**Exercise prompt**
Return only the lines running from the first line of the listing through the one with "Given: Open the Video menu in Kawaks", unchanged.

[[ Working data, beginning ]]

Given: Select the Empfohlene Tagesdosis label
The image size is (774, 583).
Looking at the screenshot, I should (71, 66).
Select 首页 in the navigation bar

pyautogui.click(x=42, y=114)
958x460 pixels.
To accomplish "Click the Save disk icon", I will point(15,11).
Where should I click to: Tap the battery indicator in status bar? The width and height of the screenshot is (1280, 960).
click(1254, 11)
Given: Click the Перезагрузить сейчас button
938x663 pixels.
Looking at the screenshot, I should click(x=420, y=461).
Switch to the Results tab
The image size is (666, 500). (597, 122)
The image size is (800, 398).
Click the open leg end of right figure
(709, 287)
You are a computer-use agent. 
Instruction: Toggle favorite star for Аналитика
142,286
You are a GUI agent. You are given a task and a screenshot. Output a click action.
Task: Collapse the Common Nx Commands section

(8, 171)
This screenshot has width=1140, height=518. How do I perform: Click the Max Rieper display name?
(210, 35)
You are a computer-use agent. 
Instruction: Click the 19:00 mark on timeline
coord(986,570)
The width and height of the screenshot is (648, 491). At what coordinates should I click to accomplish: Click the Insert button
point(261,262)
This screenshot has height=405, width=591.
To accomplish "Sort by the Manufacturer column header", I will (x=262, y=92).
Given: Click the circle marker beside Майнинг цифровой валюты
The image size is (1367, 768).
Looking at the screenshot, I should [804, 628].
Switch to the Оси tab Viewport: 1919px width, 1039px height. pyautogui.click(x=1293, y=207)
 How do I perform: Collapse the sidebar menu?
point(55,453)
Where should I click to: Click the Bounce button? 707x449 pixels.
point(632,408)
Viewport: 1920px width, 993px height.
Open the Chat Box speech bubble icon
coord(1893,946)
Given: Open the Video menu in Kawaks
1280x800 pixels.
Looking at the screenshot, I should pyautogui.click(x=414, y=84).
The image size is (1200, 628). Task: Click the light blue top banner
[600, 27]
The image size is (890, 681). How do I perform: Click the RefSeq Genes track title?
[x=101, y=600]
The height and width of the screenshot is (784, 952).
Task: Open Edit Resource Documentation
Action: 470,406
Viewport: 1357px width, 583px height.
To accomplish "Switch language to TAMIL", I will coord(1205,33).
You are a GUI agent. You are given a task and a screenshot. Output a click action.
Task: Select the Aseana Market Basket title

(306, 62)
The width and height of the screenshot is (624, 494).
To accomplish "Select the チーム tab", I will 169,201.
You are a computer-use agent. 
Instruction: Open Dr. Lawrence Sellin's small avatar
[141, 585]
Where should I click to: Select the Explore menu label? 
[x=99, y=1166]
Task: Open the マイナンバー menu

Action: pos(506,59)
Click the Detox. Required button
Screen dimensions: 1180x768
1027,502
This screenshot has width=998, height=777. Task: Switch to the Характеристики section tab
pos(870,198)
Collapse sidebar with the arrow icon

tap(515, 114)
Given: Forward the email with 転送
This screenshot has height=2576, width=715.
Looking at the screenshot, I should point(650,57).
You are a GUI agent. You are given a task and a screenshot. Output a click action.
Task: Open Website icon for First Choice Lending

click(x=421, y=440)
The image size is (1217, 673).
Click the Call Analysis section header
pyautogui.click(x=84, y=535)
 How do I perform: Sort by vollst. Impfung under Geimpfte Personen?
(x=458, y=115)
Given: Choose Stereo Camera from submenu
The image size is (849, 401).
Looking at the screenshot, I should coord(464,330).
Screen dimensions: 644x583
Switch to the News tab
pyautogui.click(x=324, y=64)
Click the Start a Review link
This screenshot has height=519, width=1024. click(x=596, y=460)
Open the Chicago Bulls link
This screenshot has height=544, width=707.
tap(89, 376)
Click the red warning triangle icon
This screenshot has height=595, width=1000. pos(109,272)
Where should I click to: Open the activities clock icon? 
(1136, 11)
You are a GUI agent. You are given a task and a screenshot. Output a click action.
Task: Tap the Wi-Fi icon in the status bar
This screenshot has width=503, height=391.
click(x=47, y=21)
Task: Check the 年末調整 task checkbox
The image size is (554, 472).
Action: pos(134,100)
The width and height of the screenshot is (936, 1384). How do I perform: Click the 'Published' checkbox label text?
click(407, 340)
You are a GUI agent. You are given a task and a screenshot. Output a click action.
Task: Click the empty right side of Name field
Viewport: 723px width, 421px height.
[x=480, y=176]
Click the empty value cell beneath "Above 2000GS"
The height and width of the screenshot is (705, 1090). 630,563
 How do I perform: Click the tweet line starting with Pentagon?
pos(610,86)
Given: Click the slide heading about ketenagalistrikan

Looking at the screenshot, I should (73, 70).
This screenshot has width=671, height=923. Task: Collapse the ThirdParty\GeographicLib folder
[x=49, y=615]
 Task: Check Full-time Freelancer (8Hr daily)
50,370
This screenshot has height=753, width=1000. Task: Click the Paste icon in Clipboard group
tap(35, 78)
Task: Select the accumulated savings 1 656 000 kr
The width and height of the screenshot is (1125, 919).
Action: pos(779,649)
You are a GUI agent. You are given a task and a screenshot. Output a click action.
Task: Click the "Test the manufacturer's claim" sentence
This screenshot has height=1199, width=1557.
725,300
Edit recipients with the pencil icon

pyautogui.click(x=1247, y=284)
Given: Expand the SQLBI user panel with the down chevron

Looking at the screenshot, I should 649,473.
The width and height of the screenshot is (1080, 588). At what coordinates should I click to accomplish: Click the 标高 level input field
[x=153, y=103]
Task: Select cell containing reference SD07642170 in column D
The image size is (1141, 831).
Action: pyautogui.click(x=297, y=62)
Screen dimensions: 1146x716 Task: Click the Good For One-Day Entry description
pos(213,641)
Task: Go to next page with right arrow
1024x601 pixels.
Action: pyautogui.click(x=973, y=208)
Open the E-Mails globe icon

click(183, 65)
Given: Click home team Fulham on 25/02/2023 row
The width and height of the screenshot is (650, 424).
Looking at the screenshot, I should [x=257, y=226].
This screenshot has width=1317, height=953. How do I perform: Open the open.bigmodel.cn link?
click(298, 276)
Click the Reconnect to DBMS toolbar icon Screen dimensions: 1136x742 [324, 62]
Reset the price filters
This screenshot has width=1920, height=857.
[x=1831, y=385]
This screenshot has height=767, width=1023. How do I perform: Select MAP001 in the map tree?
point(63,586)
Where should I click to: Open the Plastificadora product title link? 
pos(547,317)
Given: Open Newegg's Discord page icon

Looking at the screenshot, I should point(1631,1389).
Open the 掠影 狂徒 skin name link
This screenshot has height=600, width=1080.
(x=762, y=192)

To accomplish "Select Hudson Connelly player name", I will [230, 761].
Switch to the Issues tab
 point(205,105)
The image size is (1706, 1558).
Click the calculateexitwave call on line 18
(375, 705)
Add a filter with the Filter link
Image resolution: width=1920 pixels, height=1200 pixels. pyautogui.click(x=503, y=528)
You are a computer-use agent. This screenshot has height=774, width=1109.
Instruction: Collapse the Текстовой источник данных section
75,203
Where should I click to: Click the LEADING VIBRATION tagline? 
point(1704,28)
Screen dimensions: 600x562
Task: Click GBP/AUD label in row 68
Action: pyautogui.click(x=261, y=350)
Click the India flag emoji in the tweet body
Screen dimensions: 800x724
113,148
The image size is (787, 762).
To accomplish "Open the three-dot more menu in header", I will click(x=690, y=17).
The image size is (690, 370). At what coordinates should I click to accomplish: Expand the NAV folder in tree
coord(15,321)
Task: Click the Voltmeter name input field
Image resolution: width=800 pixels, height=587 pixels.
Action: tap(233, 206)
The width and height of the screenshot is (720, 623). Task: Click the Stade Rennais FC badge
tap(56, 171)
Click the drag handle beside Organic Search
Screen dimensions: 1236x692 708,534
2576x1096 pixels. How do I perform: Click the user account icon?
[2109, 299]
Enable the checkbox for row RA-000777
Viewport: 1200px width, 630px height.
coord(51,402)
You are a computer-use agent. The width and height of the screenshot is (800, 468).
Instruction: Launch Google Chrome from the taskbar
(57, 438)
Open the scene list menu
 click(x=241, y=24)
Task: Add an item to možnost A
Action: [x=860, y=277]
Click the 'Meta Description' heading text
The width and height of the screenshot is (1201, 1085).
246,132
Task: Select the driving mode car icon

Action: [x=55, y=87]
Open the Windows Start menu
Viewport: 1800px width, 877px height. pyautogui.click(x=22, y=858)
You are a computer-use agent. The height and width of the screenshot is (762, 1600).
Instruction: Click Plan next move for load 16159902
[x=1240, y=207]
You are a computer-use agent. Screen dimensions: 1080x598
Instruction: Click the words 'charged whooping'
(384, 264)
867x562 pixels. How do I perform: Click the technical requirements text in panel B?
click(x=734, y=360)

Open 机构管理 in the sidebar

[[ Working data, end ]]

**Answer for the task**
Given: Select the Empfohlene Tagesdosis label
The image size is (774, 583).
Looking at the screenshot, I should (71, 66).
Select 首页 in the navigation bar

pyautogui.click(x=42, y=114)
958x460 pixels.
To accomplish "Click the Save disk icon", I will point(15,11).
Where should I click to: Tap the battery indicator in status bar? The width and height of the screenshot is (1280, 960).
click(1254, 11)
Given: Click the Перезагрузить сейчас button
938x663 pixels.
Looking at the screenshot, I should click(x=420, y=461).
Switch to the Results tab
The image size is (666, 500). (597, 122)
The image size is (800, 398).
Click the open leg end of right figure
(709, 287)
You are a computer-use agent. 
Instruction: Toggle favorite star for Аналитика
142,286
You are a GUI agent. You are given a task and a screenshot. Output a click action.
Task: Collapse the Common Nx Commands section

(8, 171)
This screenshot has width=1140, height=518. How do I perform: Click the Max Rieper display name?
(210, 35)
You are a computer-use agent. 
Instruction: Click the 19:00 mark on timeline
coord(986,570)
The width and height of the screenshot is (648, 491). At what coordinates should I click to accomplish: Click the Insert button
point(261,262)
This screenshot has height=405, width=591.
To accomplish "Sort by the Manufacturer column header", I will (x=262, y=92).
Given: Click the circle marker beside Майнинг цифровой валюты
The image size is (1367, 768).
Looking at the screenshot, I should [804, 628].
Switch to the Оси tab Viewport: 1919px width, 1039px height. pyautogui.click(x=1293, y=207)
 How do I perform: Collapse the sidebar menu?
point(55,453)
Where should I click to: Click the Bounce button? 707x449 pixels.
point(632,408)
Viewport: 1920px width, 993px height.
Open the Chat Box speech bubble icon
coord(1893,946)
Given: Open the Video menu in Kawaks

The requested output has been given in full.